### [TASK OBJECTIVE]
Please update the entries from the line containing "Viewport: 526px width, 380px height." through the line containing "Click the 22.09.17" by changing "Viewport" to "Screen", leaving everything else as it is.

### [RECORDS TO PROCESS]
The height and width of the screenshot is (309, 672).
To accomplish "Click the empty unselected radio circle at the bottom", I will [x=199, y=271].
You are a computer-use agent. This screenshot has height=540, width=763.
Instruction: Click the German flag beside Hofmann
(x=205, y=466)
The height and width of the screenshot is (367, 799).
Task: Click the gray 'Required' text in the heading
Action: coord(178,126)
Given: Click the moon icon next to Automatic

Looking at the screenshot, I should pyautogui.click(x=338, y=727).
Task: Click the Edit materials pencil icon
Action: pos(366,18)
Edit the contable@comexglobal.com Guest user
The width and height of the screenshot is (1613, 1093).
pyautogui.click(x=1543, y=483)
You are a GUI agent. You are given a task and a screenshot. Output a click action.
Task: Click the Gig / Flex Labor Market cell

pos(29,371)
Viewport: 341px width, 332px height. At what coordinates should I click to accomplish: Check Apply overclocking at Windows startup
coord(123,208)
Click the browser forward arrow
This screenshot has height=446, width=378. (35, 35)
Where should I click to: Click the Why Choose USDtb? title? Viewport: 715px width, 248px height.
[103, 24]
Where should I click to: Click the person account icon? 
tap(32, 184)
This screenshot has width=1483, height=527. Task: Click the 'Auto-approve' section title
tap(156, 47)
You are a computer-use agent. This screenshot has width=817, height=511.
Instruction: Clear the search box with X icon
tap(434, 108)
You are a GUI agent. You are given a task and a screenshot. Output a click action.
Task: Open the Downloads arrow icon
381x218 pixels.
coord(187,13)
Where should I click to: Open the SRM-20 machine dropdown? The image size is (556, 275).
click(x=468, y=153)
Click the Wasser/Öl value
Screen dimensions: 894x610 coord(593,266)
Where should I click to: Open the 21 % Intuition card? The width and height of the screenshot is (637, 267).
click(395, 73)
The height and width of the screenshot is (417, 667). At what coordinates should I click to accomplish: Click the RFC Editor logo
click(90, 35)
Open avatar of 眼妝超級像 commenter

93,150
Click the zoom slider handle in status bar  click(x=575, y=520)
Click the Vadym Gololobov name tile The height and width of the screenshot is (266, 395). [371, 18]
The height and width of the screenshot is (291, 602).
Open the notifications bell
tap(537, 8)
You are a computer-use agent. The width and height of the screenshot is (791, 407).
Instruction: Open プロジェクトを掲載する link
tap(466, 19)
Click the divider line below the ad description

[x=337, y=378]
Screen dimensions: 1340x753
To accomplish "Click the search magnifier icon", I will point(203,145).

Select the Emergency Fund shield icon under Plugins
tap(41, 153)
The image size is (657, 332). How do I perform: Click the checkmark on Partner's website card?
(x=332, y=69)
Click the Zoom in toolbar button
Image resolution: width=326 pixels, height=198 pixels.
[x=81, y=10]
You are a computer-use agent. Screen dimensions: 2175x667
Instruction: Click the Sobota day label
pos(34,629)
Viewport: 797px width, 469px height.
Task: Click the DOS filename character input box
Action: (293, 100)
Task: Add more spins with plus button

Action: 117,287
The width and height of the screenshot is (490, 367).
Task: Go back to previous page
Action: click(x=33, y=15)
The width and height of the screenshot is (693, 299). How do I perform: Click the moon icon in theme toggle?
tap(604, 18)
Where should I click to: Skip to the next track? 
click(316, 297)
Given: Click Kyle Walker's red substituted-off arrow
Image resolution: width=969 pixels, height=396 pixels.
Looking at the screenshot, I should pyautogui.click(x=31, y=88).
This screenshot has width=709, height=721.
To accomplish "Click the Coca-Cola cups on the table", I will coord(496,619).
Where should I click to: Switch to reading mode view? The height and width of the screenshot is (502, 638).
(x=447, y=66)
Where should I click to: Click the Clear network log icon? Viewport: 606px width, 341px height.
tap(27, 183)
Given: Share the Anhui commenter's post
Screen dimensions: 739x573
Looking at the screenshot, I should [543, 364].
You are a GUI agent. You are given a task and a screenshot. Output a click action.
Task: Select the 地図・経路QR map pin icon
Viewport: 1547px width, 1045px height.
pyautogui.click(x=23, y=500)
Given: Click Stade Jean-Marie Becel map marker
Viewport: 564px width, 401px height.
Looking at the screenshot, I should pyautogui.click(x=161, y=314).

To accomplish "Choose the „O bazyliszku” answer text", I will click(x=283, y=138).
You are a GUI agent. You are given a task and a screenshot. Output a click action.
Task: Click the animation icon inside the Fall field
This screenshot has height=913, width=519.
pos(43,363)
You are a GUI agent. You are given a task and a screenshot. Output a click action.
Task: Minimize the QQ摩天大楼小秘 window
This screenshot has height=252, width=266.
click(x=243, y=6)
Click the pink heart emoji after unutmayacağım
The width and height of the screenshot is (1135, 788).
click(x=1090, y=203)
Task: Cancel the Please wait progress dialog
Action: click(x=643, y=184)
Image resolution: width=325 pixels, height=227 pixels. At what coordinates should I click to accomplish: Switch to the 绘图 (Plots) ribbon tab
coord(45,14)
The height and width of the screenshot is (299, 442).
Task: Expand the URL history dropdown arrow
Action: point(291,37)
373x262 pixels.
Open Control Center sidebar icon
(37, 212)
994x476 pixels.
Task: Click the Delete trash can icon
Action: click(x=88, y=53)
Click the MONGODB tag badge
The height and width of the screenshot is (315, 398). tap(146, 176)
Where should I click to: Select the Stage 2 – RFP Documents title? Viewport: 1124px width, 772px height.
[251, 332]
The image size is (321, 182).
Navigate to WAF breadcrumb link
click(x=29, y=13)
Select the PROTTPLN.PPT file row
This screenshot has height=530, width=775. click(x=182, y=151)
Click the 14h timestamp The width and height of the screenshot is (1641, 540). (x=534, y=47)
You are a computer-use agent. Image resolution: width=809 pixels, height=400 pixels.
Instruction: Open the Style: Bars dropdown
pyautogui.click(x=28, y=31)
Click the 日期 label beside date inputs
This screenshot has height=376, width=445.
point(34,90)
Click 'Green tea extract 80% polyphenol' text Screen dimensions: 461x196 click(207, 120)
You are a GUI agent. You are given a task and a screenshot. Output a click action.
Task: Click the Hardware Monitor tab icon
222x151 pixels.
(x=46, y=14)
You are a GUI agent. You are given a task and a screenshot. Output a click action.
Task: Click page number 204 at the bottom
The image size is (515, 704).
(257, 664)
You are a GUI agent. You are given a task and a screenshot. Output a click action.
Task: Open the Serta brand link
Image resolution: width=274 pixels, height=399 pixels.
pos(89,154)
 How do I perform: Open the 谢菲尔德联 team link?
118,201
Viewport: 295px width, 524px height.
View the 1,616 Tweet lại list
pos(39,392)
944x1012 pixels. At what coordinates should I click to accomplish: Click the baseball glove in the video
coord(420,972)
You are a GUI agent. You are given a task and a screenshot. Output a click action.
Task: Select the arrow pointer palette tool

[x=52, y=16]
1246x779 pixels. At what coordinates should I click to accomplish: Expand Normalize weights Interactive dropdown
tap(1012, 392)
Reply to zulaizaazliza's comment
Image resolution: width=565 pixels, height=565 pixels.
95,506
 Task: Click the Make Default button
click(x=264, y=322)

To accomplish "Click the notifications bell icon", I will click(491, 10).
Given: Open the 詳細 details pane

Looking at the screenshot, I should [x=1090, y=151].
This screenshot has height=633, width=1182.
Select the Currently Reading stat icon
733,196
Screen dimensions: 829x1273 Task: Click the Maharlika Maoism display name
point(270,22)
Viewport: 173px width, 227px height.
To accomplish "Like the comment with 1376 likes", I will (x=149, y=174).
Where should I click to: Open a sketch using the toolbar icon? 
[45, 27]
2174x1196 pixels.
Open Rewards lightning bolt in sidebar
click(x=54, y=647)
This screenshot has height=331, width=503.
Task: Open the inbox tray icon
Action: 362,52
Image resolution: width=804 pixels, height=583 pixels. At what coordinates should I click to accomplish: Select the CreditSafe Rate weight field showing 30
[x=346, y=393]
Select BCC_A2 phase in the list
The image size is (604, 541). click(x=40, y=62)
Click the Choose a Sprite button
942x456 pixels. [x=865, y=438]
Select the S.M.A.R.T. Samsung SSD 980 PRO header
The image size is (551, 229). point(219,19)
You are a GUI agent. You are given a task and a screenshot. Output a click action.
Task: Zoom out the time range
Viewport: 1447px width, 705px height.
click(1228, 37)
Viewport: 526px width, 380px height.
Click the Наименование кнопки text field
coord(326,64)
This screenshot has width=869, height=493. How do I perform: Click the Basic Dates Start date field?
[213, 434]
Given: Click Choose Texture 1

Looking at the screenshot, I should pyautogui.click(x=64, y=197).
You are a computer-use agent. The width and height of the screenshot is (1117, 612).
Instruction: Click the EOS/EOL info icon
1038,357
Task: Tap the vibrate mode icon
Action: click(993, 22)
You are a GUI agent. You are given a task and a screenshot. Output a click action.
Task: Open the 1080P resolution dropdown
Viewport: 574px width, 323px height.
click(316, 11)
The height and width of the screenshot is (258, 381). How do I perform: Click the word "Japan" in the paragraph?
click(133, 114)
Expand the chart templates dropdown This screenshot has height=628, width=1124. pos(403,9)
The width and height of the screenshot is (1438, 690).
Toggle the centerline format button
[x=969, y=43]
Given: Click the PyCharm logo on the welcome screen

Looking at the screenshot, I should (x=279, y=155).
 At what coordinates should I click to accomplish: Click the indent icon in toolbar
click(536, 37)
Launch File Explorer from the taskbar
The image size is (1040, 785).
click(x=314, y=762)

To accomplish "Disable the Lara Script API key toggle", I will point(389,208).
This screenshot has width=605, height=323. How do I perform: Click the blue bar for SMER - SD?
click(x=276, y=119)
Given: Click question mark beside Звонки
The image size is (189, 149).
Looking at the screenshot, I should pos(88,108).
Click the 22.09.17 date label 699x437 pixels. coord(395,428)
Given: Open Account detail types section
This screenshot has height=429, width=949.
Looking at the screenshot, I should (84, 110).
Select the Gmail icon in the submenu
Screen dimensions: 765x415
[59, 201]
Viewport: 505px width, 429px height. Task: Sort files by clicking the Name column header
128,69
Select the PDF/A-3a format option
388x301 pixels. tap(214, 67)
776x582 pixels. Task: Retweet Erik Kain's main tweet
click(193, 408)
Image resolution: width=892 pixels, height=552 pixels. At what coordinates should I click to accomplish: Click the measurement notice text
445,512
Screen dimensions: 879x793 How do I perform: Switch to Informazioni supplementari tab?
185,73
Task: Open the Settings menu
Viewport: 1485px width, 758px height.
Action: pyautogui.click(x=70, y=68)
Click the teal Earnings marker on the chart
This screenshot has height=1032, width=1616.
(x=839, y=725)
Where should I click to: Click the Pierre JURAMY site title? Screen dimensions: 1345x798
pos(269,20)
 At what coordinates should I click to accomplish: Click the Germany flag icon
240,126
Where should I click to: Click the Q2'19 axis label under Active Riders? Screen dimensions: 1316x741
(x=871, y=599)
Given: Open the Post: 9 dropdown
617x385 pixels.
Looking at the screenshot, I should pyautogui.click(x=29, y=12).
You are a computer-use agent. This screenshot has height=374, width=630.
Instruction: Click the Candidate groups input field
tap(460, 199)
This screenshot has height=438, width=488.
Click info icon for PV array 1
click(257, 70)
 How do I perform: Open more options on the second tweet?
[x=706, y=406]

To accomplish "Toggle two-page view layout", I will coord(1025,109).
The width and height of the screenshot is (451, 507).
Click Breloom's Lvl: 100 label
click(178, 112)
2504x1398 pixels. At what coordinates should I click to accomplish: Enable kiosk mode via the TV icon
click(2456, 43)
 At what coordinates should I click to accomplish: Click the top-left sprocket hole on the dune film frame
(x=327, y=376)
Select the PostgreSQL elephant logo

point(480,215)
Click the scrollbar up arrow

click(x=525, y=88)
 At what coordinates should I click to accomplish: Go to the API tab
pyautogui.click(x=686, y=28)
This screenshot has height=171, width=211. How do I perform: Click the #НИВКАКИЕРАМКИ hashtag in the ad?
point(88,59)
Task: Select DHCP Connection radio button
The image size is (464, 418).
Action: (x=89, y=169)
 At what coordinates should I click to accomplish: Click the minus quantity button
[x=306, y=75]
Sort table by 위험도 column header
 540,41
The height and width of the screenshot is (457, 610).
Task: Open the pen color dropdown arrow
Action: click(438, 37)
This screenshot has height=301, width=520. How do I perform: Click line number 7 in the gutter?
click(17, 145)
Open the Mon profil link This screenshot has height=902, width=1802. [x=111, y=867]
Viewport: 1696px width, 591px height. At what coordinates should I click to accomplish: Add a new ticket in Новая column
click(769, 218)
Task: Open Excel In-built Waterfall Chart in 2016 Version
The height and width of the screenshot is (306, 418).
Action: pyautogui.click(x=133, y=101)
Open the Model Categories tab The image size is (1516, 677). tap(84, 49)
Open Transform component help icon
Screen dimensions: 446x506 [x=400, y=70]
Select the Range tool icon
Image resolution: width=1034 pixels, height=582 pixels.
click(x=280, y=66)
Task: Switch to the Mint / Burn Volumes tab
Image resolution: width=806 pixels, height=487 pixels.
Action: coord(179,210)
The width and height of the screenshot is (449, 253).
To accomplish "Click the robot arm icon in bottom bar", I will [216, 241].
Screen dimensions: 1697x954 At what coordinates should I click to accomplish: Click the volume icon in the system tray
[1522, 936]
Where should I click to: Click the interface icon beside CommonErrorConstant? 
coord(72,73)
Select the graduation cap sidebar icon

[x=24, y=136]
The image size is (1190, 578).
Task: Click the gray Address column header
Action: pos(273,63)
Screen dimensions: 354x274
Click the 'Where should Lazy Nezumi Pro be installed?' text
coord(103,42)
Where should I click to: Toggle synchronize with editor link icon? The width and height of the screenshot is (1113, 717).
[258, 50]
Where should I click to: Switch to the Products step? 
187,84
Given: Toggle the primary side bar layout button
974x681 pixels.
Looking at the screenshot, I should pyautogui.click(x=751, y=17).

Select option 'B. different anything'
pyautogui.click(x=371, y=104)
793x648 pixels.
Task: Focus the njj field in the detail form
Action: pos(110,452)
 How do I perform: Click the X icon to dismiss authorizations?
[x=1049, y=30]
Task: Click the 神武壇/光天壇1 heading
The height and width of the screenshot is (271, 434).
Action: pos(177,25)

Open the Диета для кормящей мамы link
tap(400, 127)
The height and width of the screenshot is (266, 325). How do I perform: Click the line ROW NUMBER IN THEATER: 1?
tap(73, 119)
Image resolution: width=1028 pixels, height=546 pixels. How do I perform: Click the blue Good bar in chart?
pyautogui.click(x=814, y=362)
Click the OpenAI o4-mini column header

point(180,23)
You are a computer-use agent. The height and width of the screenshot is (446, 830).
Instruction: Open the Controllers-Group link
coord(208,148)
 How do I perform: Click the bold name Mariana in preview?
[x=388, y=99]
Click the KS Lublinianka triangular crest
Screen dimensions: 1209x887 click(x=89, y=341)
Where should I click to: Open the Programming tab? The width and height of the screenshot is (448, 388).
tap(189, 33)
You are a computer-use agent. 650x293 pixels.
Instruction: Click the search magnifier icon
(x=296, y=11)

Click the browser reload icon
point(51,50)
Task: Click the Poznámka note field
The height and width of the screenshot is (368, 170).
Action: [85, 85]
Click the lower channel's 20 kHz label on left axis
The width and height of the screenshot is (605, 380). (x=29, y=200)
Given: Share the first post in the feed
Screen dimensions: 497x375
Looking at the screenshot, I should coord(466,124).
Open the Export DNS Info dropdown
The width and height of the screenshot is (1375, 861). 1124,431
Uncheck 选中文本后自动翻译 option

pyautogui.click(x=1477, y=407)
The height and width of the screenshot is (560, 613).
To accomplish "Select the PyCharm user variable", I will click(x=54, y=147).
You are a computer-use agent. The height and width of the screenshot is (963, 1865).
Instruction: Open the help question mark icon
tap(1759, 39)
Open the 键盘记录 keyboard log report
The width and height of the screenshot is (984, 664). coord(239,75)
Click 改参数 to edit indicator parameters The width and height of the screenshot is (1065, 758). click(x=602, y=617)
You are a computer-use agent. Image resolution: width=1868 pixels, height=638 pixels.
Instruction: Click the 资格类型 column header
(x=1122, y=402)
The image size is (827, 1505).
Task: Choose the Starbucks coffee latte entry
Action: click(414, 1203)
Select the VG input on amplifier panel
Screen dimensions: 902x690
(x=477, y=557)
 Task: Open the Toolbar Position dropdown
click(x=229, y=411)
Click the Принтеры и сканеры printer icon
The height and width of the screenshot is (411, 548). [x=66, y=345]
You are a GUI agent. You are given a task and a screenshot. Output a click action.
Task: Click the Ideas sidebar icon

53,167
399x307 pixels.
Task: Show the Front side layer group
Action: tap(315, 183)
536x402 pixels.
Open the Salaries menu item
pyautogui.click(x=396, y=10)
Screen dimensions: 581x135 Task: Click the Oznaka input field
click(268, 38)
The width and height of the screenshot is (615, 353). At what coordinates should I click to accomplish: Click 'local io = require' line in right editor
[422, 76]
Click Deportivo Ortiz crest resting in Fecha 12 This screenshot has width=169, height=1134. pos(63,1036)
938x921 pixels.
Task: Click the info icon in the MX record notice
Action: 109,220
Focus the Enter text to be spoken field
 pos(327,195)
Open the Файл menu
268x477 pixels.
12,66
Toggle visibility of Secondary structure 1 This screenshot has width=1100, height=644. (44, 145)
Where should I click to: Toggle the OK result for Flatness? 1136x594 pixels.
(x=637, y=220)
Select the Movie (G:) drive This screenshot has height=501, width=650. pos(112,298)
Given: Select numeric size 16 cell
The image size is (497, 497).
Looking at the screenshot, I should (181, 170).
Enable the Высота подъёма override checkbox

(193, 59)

### [RESPONSE BELOW]
Screen: 526px width, 380px height.
Click the Наименование кнопки text field
coord(326,64)
This screenshot has width=869, height=493. How do I perform: Click the Basic Dates Start date field?
[213, 434]
Given: Click Choose Texture 1

Looking at the screenshot, I should pyautogui.click(x=64, y=197).
You are a computer-use agent. The width and height of the screenshot is (1117, 612).
Instruction: Click the EOS/EOL info icon
1038,357
Task: Tap the vibrate mode icon
Action: click(993, 22)
You are a GUI agent. You are given a task and a screenshot. Output a click action.
Task: Open the 1080P resolution dropdown
Screen: 574px width, 323px height.
click(316, 11)
The height and width of the screenshot is (258, 381). How do I perform: Click the word "Japan" in the paragraph?
click(133, 114)
Expand the chart templates dropdown This screenshot has height=628, width=1124. pos(403,9)
The width and height of the screenshot is (1438, 690).
Toggle the centerline format button
[x=969, y=43]
Given: Click the PyCharm logo on the welcome screen

Looking at the screenshot, I should (x=279, y=155).
 At what coordinates should I click to accomplish: Click the indent icon in toolbar
click(536, 37)
Launch File Explorer from the taskbar
The image size is (1040, 785).
click(x=314, y=762)

To accomplish "Disable the Lara Script API key toggle", I will point(389,208).
This screenshot has width=605, height=323. How do I perform: Click the blue bar for SMER - SD?
click(x=276, y=119)
Given: Click question mark beside Звонки
The image size is (189, 149).
Looking at the screenshot, I should pos(88,108).
Click the 22.09.17 date label 699x437 pixels. coord(395,428)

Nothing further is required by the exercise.